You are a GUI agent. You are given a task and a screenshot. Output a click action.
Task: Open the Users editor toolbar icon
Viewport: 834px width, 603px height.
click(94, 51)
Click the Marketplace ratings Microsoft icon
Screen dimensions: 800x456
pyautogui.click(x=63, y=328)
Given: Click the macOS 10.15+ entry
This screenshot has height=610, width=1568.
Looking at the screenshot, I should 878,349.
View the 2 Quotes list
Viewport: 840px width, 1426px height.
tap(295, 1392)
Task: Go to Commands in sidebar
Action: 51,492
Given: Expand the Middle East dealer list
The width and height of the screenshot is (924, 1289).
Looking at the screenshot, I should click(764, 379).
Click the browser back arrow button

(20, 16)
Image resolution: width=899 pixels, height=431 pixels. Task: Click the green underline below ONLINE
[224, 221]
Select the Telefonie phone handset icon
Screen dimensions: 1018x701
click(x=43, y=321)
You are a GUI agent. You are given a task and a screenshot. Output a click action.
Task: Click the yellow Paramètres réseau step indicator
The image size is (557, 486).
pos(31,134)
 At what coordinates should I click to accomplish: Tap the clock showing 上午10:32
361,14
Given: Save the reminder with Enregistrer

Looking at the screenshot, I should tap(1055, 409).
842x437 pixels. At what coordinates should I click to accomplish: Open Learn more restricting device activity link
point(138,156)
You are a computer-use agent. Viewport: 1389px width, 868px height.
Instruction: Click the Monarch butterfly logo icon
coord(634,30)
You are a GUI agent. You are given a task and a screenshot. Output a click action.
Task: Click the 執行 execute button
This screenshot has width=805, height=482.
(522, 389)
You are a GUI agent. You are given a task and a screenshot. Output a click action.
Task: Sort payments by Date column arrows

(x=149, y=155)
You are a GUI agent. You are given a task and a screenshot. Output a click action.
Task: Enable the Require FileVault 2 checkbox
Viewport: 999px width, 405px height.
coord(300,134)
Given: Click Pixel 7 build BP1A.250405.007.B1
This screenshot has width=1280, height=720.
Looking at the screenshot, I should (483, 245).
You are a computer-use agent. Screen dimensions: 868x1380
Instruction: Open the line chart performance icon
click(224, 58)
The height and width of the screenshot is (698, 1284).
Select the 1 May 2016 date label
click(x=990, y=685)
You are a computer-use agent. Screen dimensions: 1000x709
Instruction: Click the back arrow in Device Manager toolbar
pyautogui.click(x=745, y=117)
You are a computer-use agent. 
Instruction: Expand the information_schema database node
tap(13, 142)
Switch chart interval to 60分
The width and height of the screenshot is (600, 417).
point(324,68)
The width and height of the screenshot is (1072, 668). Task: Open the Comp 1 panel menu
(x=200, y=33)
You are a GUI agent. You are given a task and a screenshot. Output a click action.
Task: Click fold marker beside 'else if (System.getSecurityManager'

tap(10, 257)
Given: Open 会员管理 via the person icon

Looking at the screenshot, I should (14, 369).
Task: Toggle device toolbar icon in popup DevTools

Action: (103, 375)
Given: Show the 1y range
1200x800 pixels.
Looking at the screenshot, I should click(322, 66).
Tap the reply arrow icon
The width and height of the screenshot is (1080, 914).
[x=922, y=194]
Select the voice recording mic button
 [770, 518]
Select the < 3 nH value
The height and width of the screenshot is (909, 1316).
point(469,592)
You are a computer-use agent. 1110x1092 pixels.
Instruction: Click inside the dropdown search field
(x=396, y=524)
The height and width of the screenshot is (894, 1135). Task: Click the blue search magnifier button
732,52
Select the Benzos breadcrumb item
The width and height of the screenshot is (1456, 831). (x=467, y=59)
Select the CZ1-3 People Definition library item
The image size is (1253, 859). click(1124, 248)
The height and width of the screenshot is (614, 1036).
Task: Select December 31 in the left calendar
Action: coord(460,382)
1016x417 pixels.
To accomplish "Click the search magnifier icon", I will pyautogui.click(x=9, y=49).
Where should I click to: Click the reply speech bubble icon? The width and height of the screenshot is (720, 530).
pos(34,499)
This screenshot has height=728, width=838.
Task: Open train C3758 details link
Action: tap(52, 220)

> _Assignment_: Restate each line above word for word.

> _Exercise answer_:
You are a GUI agent. You are given a task and a screenshot. Output a click action.
Task: Open the Users editor toolbar icon
Viewport: 834px width, 603px height.
click(94, 51)
Click the Marketplace ratings Microsoft icon
Screen dimensions: 800x456
pyautogui.click(x=63, y=328)
Given: Click the macOS 10.15+ entry
This screenshot has height=610, width=1568.
Looking at the screenshot, I should 878,349.
View the 2 Quotes list
Viewport: 840px width, 1426px height.
tap(295, 1392)
Task: Go to Commands in sidebar
Action: 51,492
Given: Expand the Middle East dealer list
The width and height of the screenshot is (924, 1289).
Looking at the screenshot, I should click(764, 379).
Click the browser back arrow button

(20, 16)
Image resolution: width=899 pixels, height=431 pixels. Task: Click the green underline below ONLINE
[224, 221]
Select the Telefonie phone handset icon
Screen dimensions: 1018x701
click(x=43, y=321)
You are a GUI agent. You are given a task and a screenshot. Output a click action.
Task: Click the yellow Paramètres réseau step indicator
The image size is (557, 486).
pos(31,134)
 At what coordinates should I click to accomplish: Tap the clock showing 上午10:32
361,14
Given: Save the reminder with Enregistrer

Looking at the screenshot, I should tap(1055, 409).
842x437 pixels. At what coordinates should I click to accomplish: Open Learn more restricting device activity link
point(138,156)
You are a computer-use agent. Viewport: 1389px width, 868px height.
Instruction: Click the Monarch butterfly logo icon
coord(634,30)
You are a GUI agent. You are given a task and a screenshot. Output a click action.
Task: Click the 執行 execute button
This screenshot has width=805, height=482.
(522, 389)
You are a GUI agent. You are given a task and a screenshot. Output a click action.
Task: Sort payments by Date column arrows

(x=149, y=155)
You are a GUI agent. You are given a task and a screenshot. Output a click action.
Task: Enable the Require FileVault 2 checkbox
Viewport: 999px width, 405px height.
coord(300,134)
Given: Click Pixel 7 build BP1A.250405.007.B1
This screenshot has width=1280, height=720.
Looking at the screenshot, I should (483, 245).
You are a computer-use agent. Screen dimensions: 868x1380
Instruction: Open the line chart performance icon
click(224, 58)
The height and width of the screenshot is (698, 1284).
Select the 1 May 2016 date label
click(x=990, y=685)
You are a computer-use agent. Screen dimensions: 1000x709
Instruction: Click the back arrow in Device Manager toolbar
pyautogui.click(x=745, y=117)
You are a computer-use agent. 
Instruction: Expand the information_schema database node
tap(13, 142)
Switch chart interval to 60分
The width and height of the screenshot is (600, 417).
point(324,68)
The width and height of the screenshot is (1072, 668). Task: Open the Comp 1 panel menu
(x=200, y=33)
You are a GUI agent. You are given a task and a screenshot. Output a click action.
Task: Click fold marker beside 'else if (System.getSecurityManager'

tap(10, 257)
Given: Open 会员管理 via the person icon

Looking at the screenshot, I should (14, 369).
Task: Toggle device toolbar icon in popup DevTools

Action: (103, 375)
Given: Show the 1y range
1200x800 pixels.
Looking at the screenshot, I should click(322, 66).
Tap the reply arrow icon
The width and height of the screenshot is (1080, 914).
[x=922, y=194]
Select the voice recording mic button
 [770, 518]
Select the < 3 nH value
The height and width of the screenshot is (909, 1316).
point(469,592)
You are a computer-use agent. 1110x1092 pixels.
Instruction: Click inside the dropdown search field
(x=396, y=524)
The height and width of the screenshot is (894, 1135). Task: Click the blue search magnifier button
732,52
Select the Benzos breadcrumb item
The width and height of the screenshot is (1456, 831). (x=467, y=59)
Select the CZ1-3 People Definition library item
The image size is (1253, 859). click(1124, 248)
The height and width of the screenshot is (614, 1036).
Task: Select December 31 in the left calendar
Action: coord(460,382)
1016x417 pixels.
To accomplish "Click the search magnifier icon", I will pyautogui.click(x=9, y=49).
Where should I click to: Click the reply speech bubble icon? The width and height of the screenshot is (720, 530).
pos(34,499)
This screenshot has height=728, width=838.
Task: Open train C3758 details link
Action: tap(52, 220)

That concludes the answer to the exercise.